Dataset excerpts:
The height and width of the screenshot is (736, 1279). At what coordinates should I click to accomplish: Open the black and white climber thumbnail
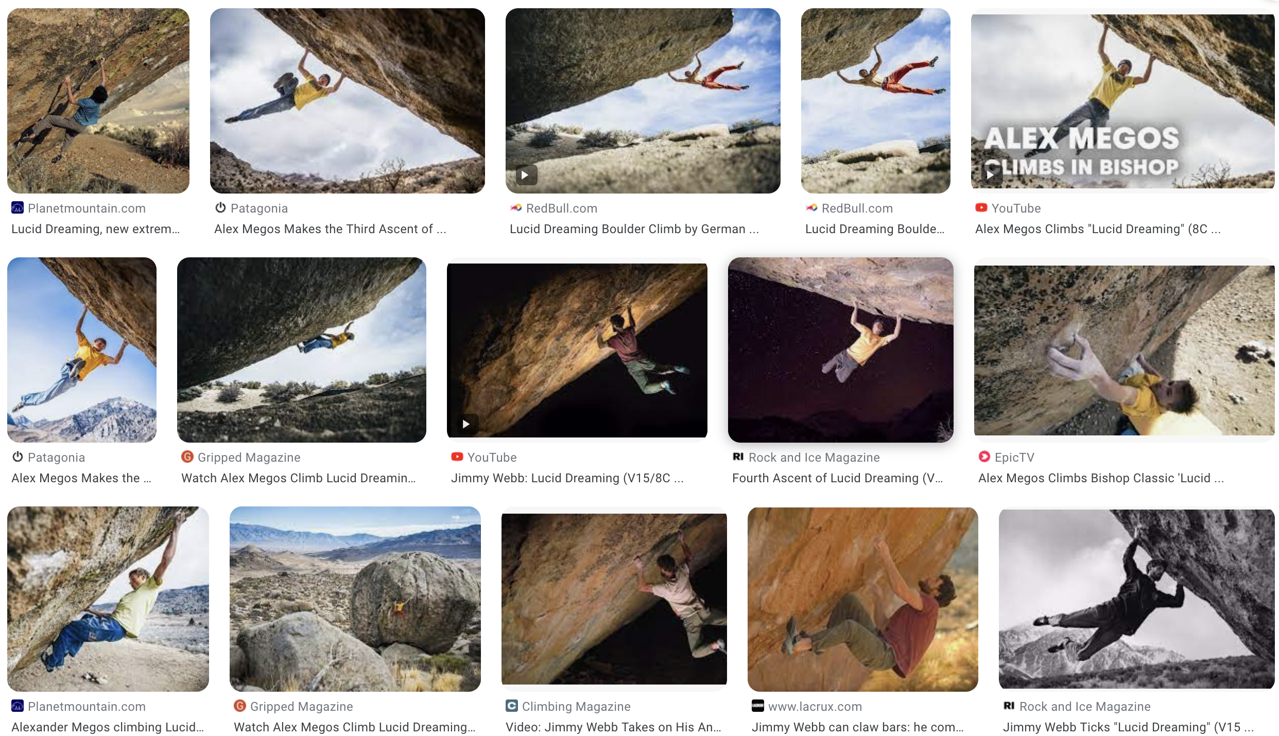1137,599
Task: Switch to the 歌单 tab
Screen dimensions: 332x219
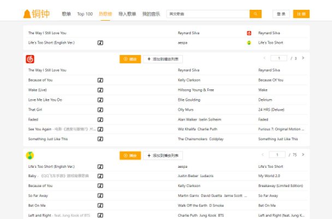Action: tap(66, 14)
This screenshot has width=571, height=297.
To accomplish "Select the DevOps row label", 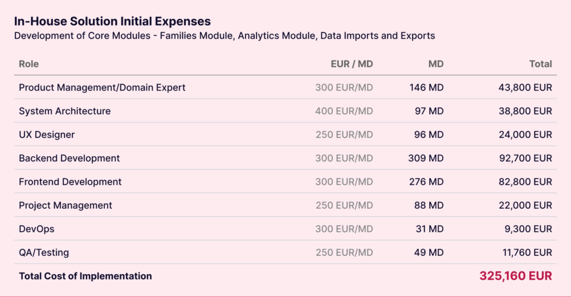I will [x=37, y=229].
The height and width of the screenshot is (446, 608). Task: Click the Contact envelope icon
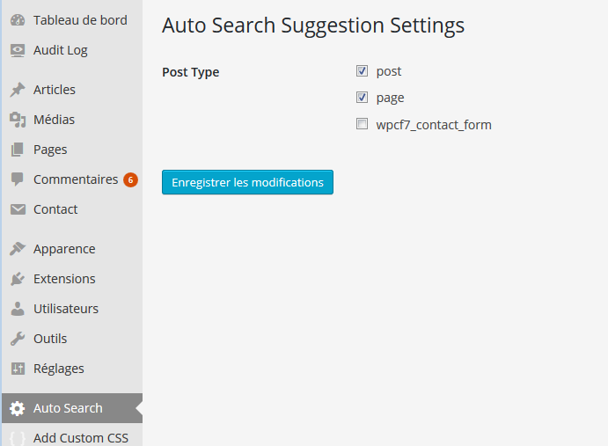(x=18, y=209)
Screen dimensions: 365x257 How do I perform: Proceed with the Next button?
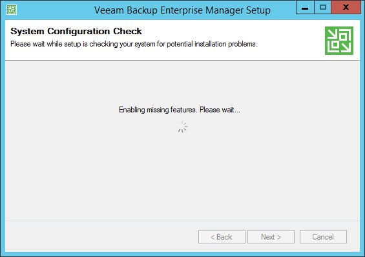(x=271, y=237)
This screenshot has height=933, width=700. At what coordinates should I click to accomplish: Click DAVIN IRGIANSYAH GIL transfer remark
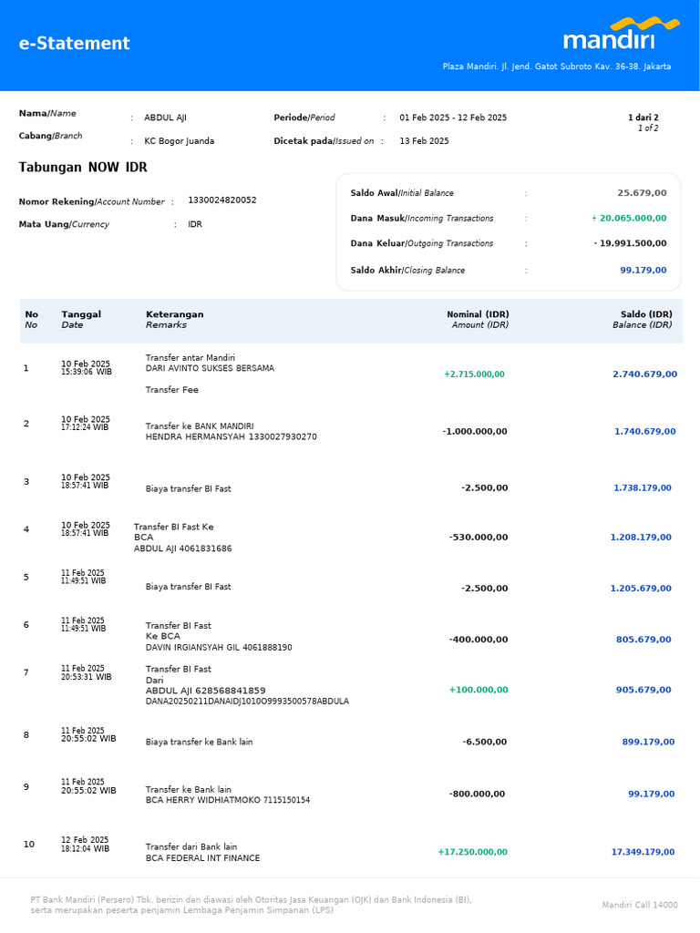[x=219, y=637]
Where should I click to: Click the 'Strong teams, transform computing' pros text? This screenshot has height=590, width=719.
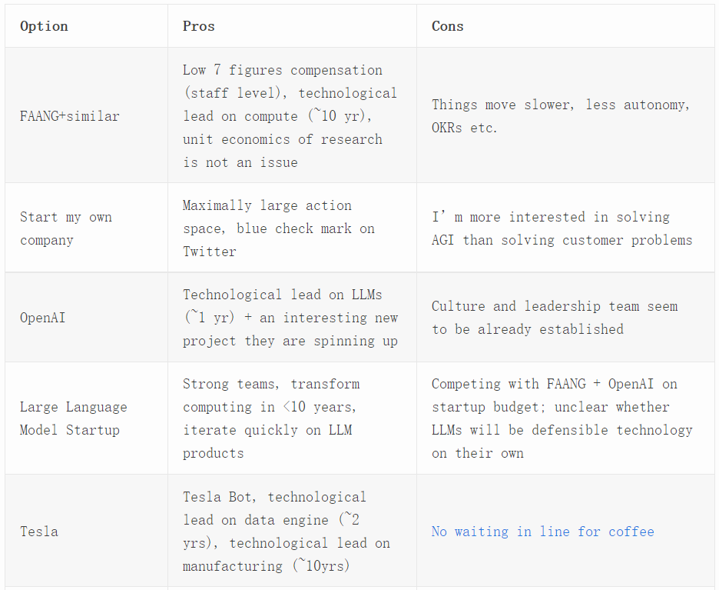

What the task asks: Starting at the line containing "The height and width of the screenshot is (446, 608).", output every remaining line of the records above exactly, the last one included. Nothing else belongs in the output, and no pictures either.

Written response:
The height and width of the screenshot is (446, 608). Task: Click the Contact envelope icon
(x=18, y=209)
Screen dimensions: 365x257 How do I perform: Proceed with the Next button?
(x=271, y=237)
This screenshot has height=933, width=700. At what coordinates should I click to accomplish: Click DAVIN IRGIANSYAH GIL transfer remark
[x=219, y=637]
Where should I click to: Click the 'Strong teams, transform computing' pros text? This screenshot has height=590, width=719.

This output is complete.